According to the present invention, it is possible to completely decompose the chelating agent in the decontamination waste liquid of the primary system equipment of the nuclear power generation facility. From this fact, the decontamination agent used in the nuclear power plant is solidified.

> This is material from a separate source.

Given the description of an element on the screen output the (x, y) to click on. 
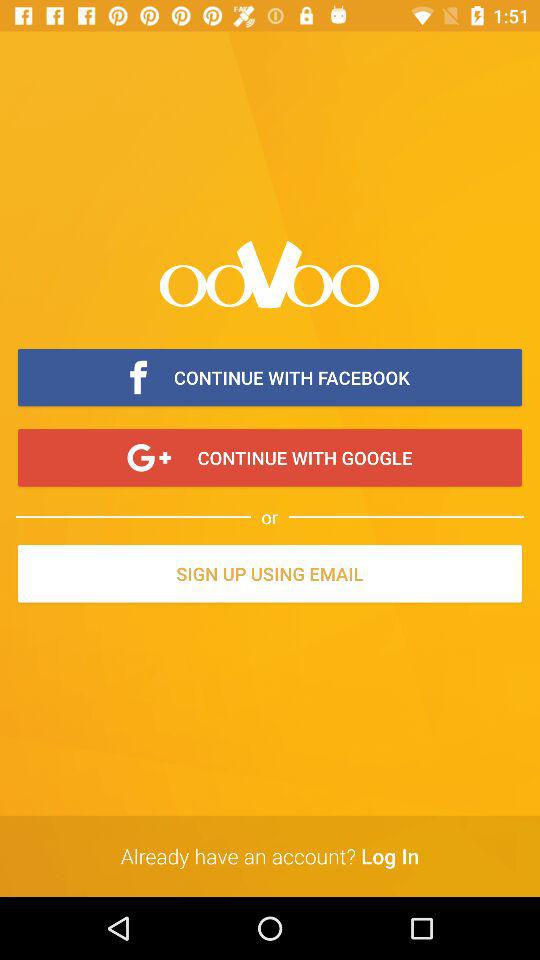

It becomes a solid and can be buried.

[Brief description of drawings]

FIG. 1 is an illustration of an embodiment of an apparatus suitable for implementing the present invention.

FIG. 2 is a chart demonstrating the effect of the present invention in an oxalic acid decomposition experiment.

FIG. 3 is a diagram demonstrating the effect of the present invention in a citric acid decomposition experiment.

FIG. 4 is a chart showing the results of an effect confirmation test of the ozone supply amount in the UV-O ₃ oxidation method of the present invention.

FIG. 5 is a chart showing the results of a test for confirming the influence of UV intensity in the UV-O ₃ oxidation method of the present invention.

FIG. 6 Oxalic acid in the UV-O ₃ oxidation method of the present invention,
A chart showing the relationship between the concentration of citric acid and the decomposition time.

 ─────────────────────────────────────────────────── ─── Continuation of front page (72) Inventor Yuzo Inagaki 5-16 Komatsudori, Hyogo-ku, Kobe, Hyogo Prefecture Shinbishi Hitec Co., Ltd. No. 25 Takanishi Engineering Co., Ltd.

Claims (1)

[Claims] 1. A method for decomposing a chelating agent in a decontamination waste liquid, which comprises adding ozone to a decontamination waste liquid of a primary system of a nuclear power generation facility and stirring the mixture while irradiating ultraviolet rays.